Supplied data
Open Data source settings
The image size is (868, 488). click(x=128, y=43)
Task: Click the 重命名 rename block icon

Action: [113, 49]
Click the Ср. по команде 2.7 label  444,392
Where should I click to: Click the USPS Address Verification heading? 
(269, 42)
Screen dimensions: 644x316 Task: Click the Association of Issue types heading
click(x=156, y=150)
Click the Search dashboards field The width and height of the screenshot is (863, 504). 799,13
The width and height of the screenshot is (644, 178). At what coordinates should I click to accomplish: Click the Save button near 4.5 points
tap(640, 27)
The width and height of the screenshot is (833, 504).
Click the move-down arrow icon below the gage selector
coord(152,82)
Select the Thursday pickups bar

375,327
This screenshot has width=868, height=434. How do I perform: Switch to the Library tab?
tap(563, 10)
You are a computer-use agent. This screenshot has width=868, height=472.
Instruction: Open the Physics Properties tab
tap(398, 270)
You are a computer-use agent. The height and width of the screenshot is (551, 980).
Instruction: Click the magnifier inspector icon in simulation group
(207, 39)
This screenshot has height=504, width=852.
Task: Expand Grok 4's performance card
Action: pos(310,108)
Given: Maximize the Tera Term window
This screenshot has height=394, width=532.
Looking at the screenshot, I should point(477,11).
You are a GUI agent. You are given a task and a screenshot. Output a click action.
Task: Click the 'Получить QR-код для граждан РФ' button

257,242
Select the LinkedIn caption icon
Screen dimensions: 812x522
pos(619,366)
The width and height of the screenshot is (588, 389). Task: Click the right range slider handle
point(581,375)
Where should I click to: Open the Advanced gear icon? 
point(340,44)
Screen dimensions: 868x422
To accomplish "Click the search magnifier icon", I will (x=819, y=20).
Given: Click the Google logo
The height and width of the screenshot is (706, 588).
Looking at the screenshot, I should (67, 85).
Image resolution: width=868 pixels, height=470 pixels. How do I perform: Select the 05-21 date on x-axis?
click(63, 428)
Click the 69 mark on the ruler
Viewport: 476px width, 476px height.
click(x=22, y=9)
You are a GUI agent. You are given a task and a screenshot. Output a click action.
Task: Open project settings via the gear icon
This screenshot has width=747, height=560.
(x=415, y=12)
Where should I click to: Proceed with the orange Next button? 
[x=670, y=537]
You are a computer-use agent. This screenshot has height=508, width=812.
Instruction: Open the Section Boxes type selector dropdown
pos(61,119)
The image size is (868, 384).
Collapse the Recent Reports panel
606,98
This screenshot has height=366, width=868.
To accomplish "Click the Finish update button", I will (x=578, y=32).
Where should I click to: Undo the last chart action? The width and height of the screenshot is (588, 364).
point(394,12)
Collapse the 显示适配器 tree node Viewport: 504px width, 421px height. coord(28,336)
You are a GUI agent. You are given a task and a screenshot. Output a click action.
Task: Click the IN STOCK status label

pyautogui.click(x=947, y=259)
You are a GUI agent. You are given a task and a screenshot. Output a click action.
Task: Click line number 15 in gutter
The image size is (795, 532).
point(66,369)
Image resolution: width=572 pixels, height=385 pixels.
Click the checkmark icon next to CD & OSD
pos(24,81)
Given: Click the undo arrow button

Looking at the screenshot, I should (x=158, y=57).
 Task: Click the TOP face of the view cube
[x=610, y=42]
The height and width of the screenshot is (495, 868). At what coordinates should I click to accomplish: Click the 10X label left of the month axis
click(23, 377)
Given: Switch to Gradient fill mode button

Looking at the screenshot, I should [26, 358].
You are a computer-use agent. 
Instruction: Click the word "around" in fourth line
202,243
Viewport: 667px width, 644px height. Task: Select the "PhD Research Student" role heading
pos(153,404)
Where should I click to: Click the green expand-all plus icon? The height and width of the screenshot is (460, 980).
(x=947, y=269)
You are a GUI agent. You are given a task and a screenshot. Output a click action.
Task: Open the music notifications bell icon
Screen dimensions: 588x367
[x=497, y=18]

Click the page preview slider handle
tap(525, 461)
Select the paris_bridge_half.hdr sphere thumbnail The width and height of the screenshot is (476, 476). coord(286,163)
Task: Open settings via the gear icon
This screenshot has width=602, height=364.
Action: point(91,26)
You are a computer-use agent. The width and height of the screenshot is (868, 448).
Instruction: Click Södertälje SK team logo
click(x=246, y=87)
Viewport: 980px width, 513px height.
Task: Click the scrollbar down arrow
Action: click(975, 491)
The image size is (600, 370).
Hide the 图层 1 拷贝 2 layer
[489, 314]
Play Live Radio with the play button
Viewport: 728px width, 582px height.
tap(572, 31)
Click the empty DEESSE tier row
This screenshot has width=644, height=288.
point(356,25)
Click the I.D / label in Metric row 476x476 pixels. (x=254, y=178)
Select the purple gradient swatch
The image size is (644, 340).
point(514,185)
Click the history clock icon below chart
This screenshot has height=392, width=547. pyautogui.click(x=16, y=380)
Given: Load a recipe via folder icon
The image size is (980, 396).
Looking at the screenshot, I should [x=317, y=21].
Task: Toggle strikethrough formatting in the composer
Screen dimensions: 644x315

Stated goal
Count the lines in the entries above that contain the word "pixels", and give only that number.

Task response
3